Moreton Bay Fig Tree Spirits

These are huge trees found at a few places in the gardens, notably at the low end of the Fern Gully and by the south-west arm of the Ornamental Lake. A few years back just in summer, but now all year round, they house fruit bats. They feed from the ample fruit these trees hold, and by day hang inverted in the top branches.

The tree spirits are khaki and orange and are huge beings who hold communes of thousands of small nature spirits in their confines. Some of these are directly a product of the energy of the tree. Others seem distinct but use the shelter and protective energy embrace of the tree spirit. The fig tree spirits talk often with each other using thought language. They show much self-interest, so if a passer by seems hostile to the trees they are not welcome. The spirits try to drain their energy or to make them feel uneasy and leave. However, if a visitor seems to them friendly the tree spirit greets them with an open heart. When this happens the colonies of the little elfin creatures will creep nearer, cautiously at first, then openly they bask or play with or near the person. These trees seem to enjoy the presence of small children who play, or lovers who stroll through the paths under the tree canopies.

The actual fig tree spirit is like a living house inside the tree. It has complex and gnarled body shape but fits like a glove inside the complex form of trunk and thick branches. It has a type of yellow, green and orange hair with splashes of red throughout, and a large head in the middle to lower part of the tree where the main branches start from the usually short, broad trunk. Its closeness to the ground enables it to focus mainly on the earthy spirits in its roots and the local smaller trees and bush spirits. It has wide eyes and is able to turn about from inside the trunk. If passers by think they are being watched by the tree, they certainly are!


Oak Tree Spirits

Tree spirits are an enchanting study for the clairvoyant. Oak Lawn provides an ideal setting to learn about the auras, minds and ways of these wondrous beings. Oak trees may age to close on a thousand years so in the case of these gardens the tree spirits are relatively young. (100 years at most.) They yet have a maturity and poise that sets them apart from other trees.

The main deva of the Lawn is an Oak Tree spirit, but it does not inhabit a tree. It hovers amid a few trees near the Nursery and Workshop end of the Lawn. It is mainly orange in the etheric body and is taller than the nearby oaks. It sends a showery effect of light rays in all directions including under the ground, touching all the oaks’ branches, roots, etc. The effect is startling, for the breadth of intense light exactly matches Oak Lawn, which it colours astrally with its varied hues of rose-red, orange, yellow, and greens, with a gold bordering brown. The angel’s head is broad with eyes slanted oriental, as devic “hair” parts at the middle and streams with orange light from the forehead. The head is 5 metres wide but not well defined at the sides where the hair merges with the surrounds. Its body looks like a tree-trunk, and is a twisted mass of arm-like growths. Such “arms” also extend out the top of the trunk-body giving the deva its oak tree look-alike appearance.

Oak tree gnomes

On the astral plane, the tree spirit links closely to the emotional states of each plant, whether tree, grass or daffodil on the Oak Lawn. The astral picture is one of devic hues of rose-orange light for which the humans have added their colour to the plants. The astral aura of the Oak deva also has triangular leaf shapes of a glass-like texture that shimmer in the outer region of its aura. Also, it has spheres of pure white light visible in sizes ranged from 10 cm to about 2 metres. At a closer look, these are devas; some the higher selves of hundreds or thousands of tiny lives who dwell in the flowers and shrubs.

[Word and element pointing rows]
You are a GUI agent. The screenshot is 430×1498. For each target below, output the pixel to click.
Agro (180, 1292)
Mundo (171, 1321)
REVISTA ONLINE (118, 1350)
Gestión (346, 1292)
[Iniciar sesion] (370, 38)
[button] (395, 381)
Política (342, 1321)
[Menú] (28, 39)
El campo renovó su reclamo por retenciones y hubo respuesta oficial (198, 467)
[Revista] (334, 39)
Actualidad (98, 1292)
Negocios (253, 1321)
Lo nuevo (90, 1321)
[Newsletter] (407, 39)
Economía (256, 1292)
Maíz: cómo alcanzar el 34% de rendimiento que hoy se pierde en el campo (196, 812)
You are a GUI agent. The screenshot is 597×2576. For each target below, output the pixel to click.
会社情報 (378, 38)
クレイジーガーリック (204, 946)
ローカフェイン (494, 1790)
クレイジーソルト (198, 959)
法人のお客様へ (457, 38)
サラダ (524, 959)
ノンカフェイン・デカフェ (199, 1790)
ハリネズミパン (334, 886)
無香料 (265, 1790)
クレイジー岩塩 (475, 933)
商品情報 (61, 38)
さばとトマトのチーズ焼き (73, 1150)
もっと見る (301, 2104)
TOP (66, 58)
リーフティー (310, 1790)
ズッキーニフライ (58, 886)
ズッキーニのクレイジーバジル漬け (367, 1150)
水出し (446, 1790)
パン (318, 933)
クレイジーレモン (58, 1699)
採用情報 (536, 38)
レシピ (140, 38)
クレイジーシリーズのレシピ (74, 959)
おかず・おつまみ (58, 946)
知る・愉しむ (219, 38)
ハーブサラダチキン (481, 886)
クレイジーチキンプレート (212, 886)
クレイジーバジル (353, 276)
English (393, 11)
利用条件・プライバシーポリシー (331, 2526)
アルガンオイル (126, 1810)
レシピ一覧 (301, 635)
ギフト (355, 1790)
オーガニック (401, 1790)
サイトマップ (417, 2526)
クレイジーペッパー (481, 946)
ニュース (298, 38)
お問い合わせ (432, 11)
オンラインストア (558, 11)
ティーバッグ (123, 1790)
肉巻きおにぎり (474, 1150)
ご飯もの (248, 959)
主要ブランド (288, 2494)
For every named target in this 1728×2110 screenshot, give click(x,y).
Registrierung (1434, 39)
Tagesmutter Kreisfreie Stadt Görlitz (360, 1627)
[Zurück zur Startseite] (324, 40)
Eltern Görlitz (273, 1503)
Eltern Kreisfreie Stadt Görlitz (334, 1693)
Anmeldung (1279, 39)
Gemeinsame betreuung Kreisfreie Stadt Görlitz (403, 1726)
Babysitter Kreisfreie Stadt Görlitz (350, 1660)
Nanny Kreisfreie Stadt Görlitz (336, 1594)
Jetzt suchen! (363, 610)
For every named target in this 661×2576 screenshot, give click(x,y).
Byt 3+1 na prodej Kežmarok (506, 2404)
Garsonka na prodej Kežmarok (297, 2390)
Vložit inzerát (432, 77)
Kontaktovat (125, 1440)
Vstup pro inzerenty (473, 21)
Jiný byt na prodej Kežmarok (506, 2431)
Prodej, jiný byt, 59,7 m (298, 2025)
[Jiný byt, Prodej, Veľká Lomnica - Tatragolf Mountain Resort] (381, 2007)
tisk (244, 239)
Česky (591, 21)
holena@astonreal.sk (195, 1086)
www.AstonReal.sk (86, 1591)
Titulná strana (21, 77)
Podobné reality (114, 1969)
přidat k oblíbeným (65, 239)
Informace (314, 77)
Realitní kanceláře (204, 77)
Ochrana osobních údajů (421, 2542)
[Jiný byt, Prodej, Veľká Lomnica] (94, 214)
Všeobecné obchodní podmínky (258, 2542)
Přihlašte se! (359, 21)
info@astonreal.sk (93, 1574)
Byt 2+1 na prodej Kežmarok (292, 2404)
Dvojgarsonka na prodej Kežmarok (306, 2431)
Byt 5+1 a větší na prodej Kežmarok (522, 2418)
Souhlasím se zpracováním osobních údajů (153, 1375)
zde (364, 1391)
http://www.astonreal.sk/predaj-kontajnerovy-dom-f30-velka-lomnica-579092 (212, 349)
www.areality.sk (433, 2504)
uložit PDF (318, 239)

Required tasks:
1. In one to three sentences, explain why the text on tree spirits calls the oak tree spirits of these gardens relatively young.
2. Update the stretch of the text on tree spirits from "Oak tree gnomes" through "flowers and shrubs.", replacing "daffodil" with "tulip".

Answers to each task:
1. Oak trees may live to nearly a thousand years. The oak tree spirits in these gardens are at most 100 years old, so they are young compared with that possible lifespan.

2.
Oak tree gnomes

On the astral plane, the tree spirit links closely to the emotional states of each plant, whether tree, grass or tulip on the Oak Lawn. The astral picture is one of devic hues of rose-orange light for which the humans have added their colour to the plants. The astral aura of the Oak deva also has triangular leaf shapes of a glass-like texture that shimmer in the outer region of its aura. Also, it has spheres of pure white light visible in sizes ranged from 10 cm to about 2 metres. At a closer look, these are devas; some the higher selves of hundreds or thousands of tiny lives who dwell in the flowers and shrubs.